* Start Stored data *

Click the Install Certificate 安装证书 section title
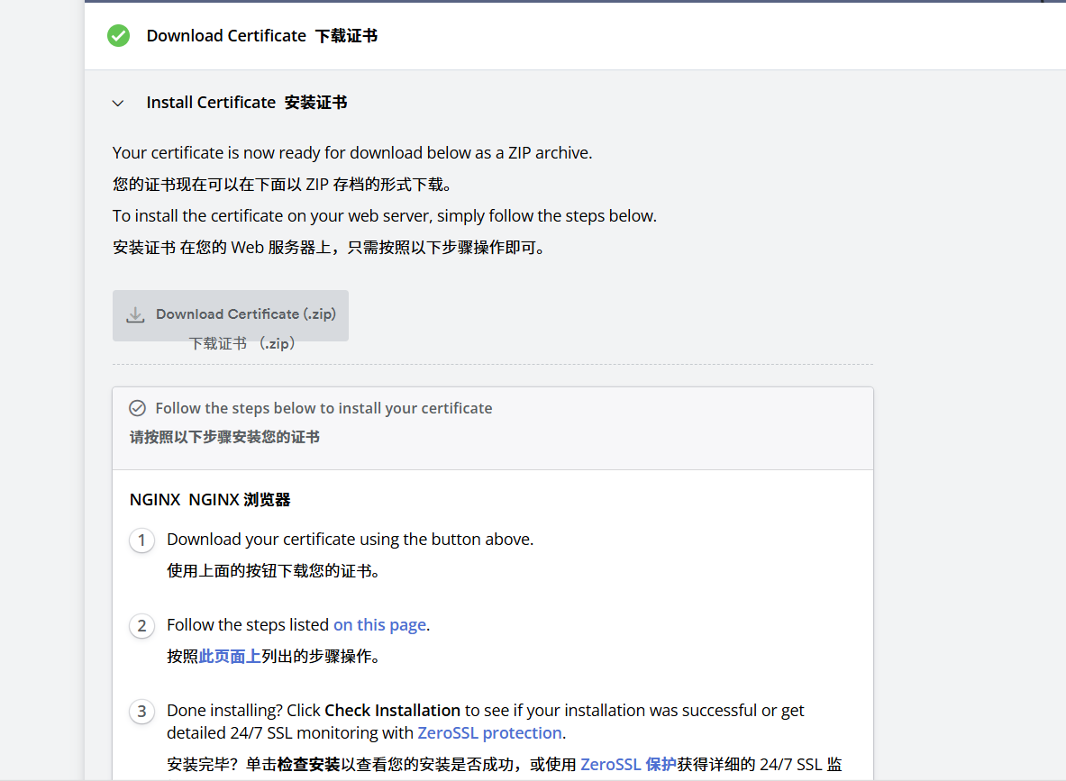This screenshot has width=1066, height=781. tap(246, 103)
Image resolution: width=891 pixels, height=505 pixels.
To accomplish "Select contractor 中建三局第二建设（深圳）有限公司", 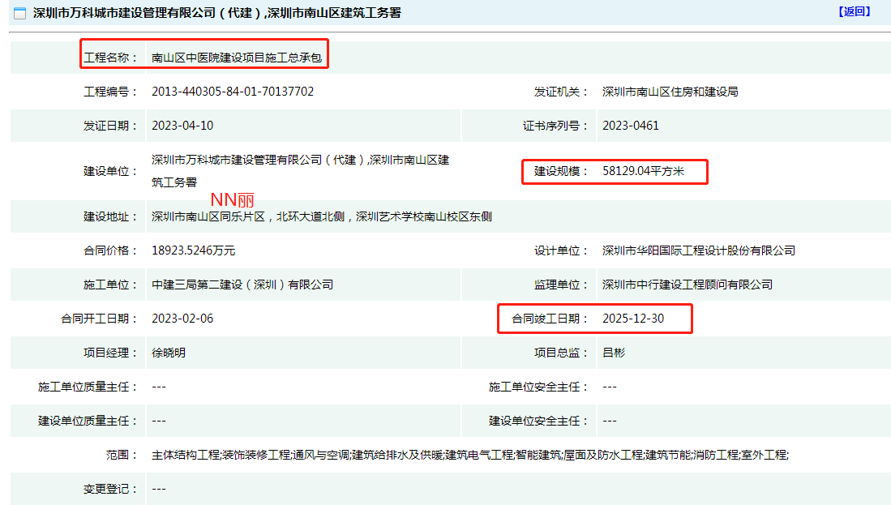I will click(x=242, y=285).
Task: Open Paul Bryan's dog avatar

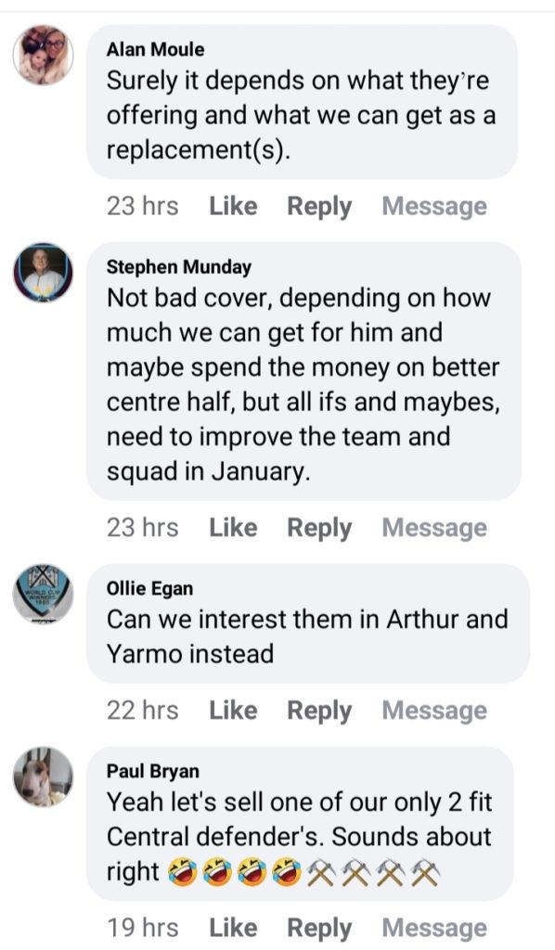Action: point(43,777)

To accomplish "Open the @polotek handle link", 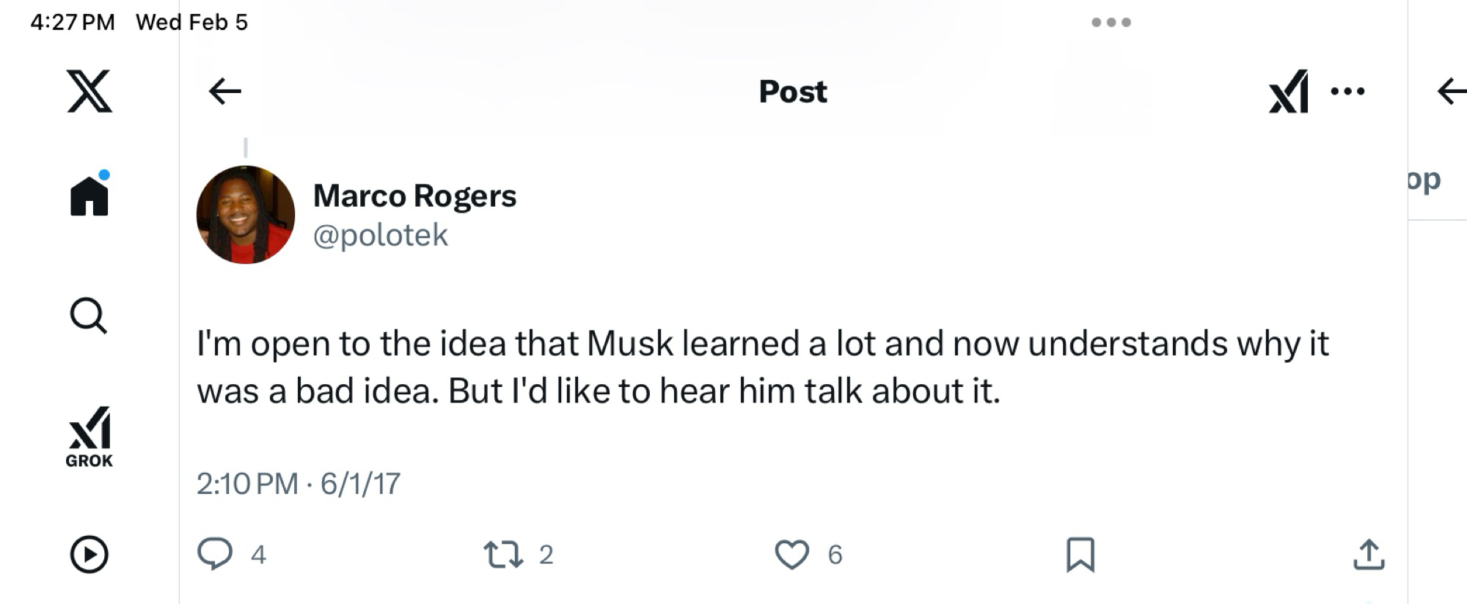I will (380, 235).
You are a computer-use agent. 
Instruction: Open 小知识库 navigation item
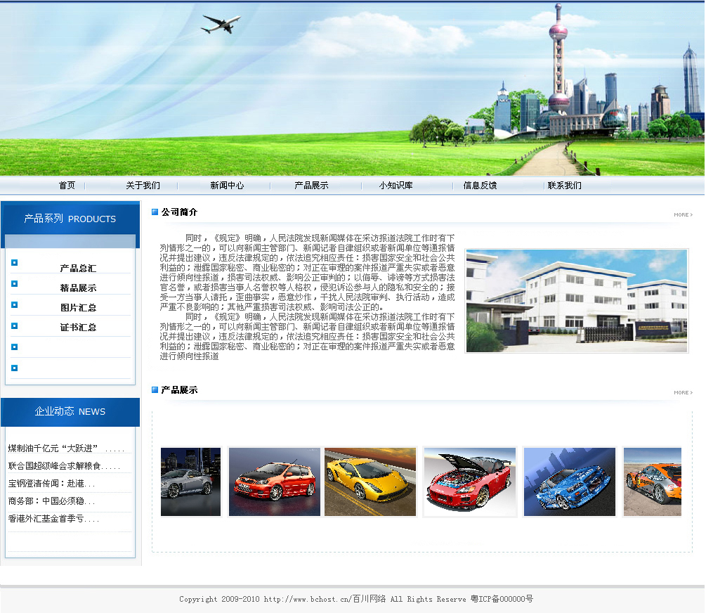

* End Stored data *

### What this task involves
Reproduce the part of the material that opens with the line containing "You are a computer-use agent." and runs through the end of the material, omitting any pictures.

### Response
You are a computer-use agent. 
Instruction: Open 小知识库 navigation item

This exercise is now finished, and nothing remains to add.